Mods that remove what you don't enjoy are quality of life mods.
Mods that remove what you do enjoy are bad mods.

I don't like early-game workshop juggling, so I appreciate the mod that adds a 1x1 butchering spot.  That's a QoL mod for me.
For ice sheet players budgeting the resources to build the butchering station is critical to success, so a mod that trivializes it is a bad mod for them.

-ALSO-

Be aware that there is a sizable fraction of players (of any game) who are physically unable to avoid using every tool available to them.  And I mean EVERY tool.  If stabbing themselves in the eye with a fork had in-game benefits, they'd be blind by the end of this post. 

These are the people who build enormous ****-off kill boxes and then complain that it's the AI's fault for pathing into it.  Who dump on CR because they can't -not- make completely walled off embrasures that break targeting code and trivialize combat.  It's not that they don't understand why it's a problem, it's that they literally cannot stop themselves from abusing it.  "Just don't do that, then" isn't a sentence they can parse.  If something is possible to do and will bring even a trivial advantage, it must be done and the only solution is to make it no longer possible to do.

QuoteTo those of you berating me and saying I should uninstall the mods:  It wasn't my intention to suggest the game is too easy or vanilla mode is to hard.  I was looking to generate intelligent discussion on ways to improve my gaming experience with Rimworld.  Perhaps someone would suggest "Use Jerry's Hardmode Mod" or "Try this mod, it makes growing things 10x slower".
Try Combat Realism with a tribal start, for a knife-to-the-gunfight feel.

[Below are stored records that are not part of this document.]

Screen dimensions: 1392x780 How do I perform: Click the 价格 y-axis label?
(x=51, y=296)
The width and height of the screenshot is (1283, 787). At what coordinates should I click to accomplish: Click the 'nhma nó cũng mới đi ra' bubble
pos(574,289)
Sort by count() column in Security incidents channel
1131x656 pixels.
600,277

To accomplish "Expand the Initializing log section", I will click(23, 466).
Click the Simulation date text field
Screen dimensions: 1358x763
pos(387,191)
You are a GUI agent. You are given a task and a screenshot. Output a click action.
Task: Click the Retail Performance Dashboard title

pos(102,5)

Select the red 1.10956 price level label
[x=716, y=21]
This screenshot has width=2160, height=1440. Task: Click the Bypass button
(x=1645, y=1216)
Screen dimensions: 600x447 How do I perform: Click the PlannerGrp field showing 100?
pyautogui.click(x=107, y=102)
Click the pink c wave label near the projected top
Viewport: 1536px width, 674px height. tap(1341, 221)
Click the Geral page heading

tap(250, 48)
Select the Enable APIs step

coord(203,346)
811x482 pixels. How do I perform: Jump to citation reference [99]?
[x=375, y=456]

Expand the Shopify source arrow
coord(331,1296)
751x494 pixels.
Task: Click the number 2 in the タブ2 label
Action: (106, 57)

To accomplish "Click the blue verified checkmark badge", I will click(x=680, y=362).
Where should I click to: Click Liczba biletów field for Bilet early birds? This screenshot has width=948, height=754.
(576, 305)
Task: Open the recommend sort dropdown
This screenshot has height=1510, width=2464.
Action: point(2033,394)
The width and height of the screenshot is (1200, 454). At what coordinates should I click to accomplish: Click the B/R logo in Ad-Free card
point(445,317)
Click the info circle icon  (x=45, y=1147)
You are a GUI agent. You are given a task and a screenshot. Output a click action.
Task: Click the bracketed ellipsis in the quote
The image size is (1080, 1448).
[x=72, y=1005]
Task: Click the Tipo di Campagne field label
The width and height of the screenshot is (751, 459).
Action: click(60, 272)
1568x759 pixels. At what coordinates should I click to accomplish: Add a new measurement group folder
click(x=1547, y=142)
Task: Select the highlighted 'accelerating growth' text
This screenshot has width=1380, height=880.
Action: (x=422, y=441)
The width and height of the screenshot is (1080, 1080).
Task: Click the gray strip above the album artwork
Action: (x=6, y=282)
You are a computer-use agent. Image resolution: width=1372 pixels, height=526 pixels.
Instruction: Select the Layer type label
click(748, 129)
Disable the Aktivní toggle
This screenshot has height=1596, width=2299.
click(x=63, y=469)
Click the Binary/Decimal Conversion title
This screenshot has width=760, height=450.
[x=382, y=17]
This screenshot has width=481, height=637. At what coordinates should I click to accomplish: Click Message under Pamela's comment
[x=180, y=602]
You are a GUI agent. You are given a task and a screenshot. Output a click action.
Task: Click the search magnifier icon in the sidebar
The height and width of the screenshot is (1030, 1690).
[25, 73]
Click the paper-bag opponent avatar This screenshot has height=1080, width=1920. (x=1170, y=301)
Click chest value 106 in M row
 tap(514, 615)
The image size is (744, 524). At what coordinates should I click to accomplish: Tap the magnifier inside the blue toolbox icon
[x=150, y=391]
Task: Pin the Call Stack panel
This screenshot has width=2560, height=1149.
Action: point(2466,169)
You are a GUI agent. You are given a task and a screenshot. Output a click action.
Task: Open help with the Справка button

Try the crash landing mod on hard.  Everyone lands injured, possibly dead, among the flaming wreckage of the ship.  Roleplay it like actual survivors would - try to save everyone above all else, even if you end up with ten crippled, nearly-useless colonists on the verge of constant breakdown.

The dense forest mod makes the world feel very different, and significantly affects the above mods too.  CR's ridiculous ranges don't help in heavy forest, and Crash Landing basically burns down half the map.